И вот тут-то на помощь своему профессору пришли студенты. Было бы странно, если бурные успехи авиации обошли стороной их интересы, а летчики не превратились в их героев. Будущим инженерам открывалось необозримое поле деятельности, ибо сказочный ковер-самолет с удивительной быстротой становился законченной инженерной конструкцией, машиной, все более подчинявшейся точным расчетам.
Удовлетворяя интерес своих слушателей, Жуковский на простых, но ярких примерах показывал, сколько нового, неизведанного таила зарождавшаяся авиация. Эти примеры никак не укладывались в прокрустово ложе схем официальной педагогики. На лекции по механике профессор приносил стеклянную банку, в которой сидела живая птичка. Стенки банки прозрачной преградой мешали разбегу пленницы. Но вот Жуковский снимает крышку, и птичка, жаждущая свободы, обретает ее. Начав описывать круги, она разгоняется по спирали и покидает свою стеклянную клетку.
Студенты восхищены. Профессор по-детски радуется вместе с ними. Какой неожиданный и поучительный результат! Живая природа подсказывает механическим птицам еще один путь взлета — при необходимости движение по прямой может быть заменено движением по винтовой линии.
И не мудрено, что, поглядев на подобные эксперименты, даже первокурсники, совсем зеленые юнцы, слушавшие лекции Жуковского по теоретической механике, грезили о проектировании самолета. Это была пленительная мечта, она казалась далекой-далекой — ведь привычные ныне слова «авиационные инженеры» тогда существовали лишь в воображении.
Но чтобы проектировать крылатые машины, студенты должны были знать то, чего зачастую не знали их профессора. И когда желание молодежи всерьез заняться самолетостроением стало известно Жуковскому, Николай Егорович высказал это своим юным друзьям с той прямолинейностью, с какой он привык говорить о науке.
Резкие слова могли оттолкнуть и напугать тех, для кого авиация была лишь данью моде. Но Жуковский имел дело с истинными энтузиастами, и результат получился обратный. Нет науки? Еще не создана теория? Студенты готовы заняться любым делом, чтобы вооружиться теоретическими знаниями. Они готовы к такой работе, если она развернется под руководством Николая Егоровича Жуковского.
Доверие всегда окрыляет.
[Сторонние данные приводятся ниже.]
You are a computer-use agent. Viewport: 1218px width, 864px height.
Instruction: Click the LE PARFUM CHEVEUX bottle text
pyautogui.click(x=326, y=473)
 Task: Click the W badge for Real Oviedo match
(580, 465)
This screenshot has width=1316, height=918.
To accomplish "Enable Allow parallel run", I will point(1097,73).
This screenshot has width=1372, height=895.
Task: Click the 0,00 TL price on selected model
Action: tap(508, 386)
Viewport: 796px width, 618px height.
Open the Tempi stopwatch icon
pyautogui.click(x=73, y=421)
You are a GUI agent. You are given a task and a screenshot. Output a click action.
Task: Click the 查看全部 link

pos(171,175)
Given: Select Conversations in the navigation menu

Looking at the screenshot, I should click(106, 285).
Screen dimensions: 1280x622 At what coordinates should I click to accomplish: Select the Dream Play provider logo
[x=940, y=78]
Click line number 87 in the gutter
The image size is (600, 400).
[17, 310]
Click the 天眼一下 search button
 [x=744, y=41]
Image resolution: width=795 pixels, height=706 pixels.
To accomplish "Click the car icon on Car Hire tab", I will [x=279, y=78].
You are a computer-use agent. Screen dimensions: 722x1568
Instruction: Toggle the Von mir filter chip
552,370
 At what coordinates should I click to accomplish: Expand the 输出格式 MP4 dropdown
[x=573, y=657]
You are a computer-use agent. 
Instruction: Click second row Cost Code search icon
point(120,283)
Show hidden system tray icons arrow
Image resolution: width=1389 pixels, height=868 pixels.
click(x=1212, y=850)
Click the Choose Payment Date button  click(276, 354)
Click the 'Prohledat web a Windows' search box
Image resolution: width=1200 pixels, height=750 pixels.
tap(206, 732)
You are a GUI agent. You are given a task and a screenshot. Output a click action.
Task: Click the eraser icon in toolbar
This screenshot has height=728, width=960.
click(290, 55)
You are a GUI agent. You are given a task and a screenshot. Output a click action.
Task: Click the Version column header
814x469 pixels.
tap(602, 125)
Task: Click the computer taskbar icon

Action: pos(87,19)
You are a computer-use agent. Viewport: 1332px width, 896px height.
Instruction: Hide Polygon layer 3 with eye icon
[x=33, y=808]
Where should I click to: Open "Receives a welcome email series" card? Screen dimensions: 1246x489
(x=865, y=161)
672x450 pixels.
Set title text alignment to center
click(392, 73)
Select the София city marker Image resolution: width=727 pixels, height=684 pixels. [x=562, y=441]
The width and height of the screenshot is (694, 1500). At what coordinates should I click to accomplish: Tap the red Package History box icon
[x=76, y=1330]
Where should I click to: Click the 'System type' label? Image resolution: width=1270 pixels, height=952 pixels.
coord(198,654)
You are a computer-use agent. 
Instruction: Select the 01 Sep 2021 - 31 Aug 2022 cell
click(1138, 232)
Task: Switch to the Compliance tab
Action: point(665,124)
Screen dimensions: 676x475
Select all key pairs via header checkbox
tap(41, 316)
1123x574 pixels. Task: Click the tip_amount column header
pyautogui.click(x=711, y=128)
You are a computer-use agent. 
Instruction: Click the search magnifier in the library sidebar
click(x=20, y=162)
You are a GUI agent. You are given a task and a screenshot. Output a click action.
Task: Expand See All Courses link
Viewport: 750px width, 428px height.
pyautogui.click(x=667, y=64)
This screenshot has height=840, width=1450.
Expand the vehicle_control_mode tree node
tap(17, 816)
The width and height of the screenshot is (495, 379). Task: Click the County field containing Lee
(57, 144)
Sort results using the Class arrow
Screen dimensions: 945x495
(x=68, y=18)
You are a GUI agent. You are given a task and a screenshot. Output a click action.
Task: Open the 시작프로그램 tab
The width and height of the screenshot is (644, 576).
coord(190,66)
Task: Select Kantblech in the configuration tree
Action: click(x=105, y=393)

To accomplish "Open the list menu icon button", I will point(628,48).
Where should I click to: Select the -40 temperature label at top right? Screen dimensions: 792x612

Здесь же было даже не доверие, а гораздо большее — бесконечная вера в гений своего учителя, в его умение решать проблемы, недоступные остальным. И Жуковский пошел навстречу своим питомцам. После одной из его популярных лекций было решено организовать в училище воздухоплавательный кружок.
Полистаем документы тех лет и посмотрим, как ставилось в Техническом училище новое дело. 11 сентября 1909 года учебный комитет постановил ходатайствовать перед попечителем Московского учебного округа о разрешении Жуковскому прочитать необязательный курс воздухоплавания, тогда же решили избрать специальную воздухоплавательную комиссию, председателем ее также стал Жуковский. В ноябре Политехническое общество училища обсуждало вопрос о предоставлении кружку места для работы. Но подыскать его удалось не сразу, и 27 января 1910 года Жуковский выступает с заявлением «О желательности предоставить в распоряжение Воздухоплавательного кружка какое-либо помещение для производства научных опытов из области аэродинамики и организации небольшой мастерской». Но получить в полной мере то, в чем нуждался молодой коллектив, несмотря на все хлопоты, Николаю Егоровичу не удалось.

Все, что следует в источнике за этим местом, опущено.